**Listed records:**
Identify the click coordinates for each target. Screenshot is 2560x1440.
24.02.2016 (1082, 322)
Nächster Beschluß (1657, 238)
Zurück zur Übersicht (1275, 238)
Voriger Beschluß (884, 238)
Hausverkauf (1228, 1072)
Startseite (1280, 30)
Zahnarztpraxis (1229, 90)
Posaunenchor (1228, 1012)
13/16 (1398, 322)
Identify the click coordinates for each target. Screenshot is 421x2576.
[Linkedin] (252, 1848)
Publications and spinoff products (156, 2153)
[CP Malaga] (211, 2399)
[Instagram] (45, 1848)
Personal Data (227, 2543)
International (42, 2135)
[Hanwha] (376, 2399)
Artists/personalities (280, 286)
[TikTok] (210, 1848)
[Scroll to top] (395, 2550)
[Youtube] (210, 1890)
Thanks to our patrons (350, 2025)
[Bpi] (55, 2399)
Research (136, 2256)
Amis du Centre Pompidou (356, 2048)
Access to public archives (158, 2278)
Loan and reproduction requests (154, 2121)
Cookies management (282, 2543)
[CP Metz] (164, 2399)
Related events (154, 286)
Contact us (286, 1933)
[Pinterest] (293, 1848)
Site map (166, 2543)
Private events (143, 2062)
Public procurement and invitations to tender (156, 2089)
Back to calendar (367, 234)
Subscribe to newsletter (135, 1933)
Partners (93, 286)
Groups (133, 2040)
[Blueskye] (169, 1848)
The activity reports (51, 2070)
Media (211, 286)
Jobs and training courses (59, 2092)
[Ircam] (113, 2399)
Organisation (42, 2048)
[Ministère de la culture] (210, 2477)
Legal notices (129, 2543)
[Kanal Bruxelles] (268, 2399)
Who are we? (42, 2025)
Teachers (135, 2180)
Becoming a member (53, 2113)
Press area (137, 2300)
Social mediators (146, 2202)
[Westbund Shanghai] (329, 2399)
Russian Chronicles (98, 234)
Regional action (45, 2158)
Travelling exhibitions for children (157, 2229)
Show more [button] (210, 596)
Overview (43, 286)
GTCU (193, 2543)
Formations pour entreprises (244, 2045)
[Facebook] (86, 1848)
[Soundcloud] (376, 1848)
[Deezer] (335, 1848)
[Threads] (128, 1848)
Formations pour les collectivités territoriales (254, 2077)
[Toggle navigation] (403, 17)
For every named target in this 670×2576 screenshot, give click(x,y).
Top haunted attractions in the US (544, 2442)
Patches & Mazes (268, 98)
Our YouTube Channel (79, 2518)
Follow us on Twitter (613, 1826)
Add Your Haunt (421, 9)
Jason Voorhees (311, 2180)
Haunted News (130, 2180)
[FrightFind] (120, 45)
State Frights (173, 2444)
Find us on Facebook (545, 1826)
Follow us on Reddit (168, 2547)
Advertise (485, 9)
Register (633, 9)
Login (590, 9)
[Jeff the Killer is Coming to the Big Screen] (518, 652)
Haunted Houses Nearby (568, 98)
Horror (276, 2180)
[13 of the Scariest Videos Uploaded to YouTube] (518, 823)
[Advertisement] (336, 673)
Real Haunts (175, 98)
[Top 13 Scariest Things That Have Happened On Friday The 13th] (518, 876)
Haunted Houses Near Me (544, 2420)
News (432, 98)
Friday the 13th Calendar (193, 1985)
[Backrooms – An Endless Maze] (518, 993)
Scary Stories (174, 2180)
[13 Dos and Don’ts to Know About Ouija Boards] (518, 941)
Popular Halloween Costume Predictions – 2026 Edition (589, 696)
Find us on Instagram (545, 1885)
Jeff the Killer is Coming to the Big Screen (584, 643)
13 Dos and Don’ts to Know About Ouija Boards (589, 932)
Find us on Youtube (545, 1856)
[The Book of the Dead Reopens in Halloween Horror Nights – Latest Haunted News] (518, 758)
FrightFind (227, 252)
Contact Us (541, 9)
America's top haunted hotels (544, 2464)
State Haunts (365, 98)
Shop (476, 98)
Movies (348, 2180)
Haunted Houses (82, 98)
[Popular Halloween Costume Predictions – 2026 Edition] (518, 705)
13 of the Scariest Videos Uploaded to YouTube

**Work request:** Show the lines of the data that hold the word "target".

**Completed exercise:**
Identify the click coordinates for each target. Screenshot is 2560x1440.
Identify the click coordinates for each target. Screenshot is 421x2576.
For every named target in this 670×2576 screenshot, give click(x,y).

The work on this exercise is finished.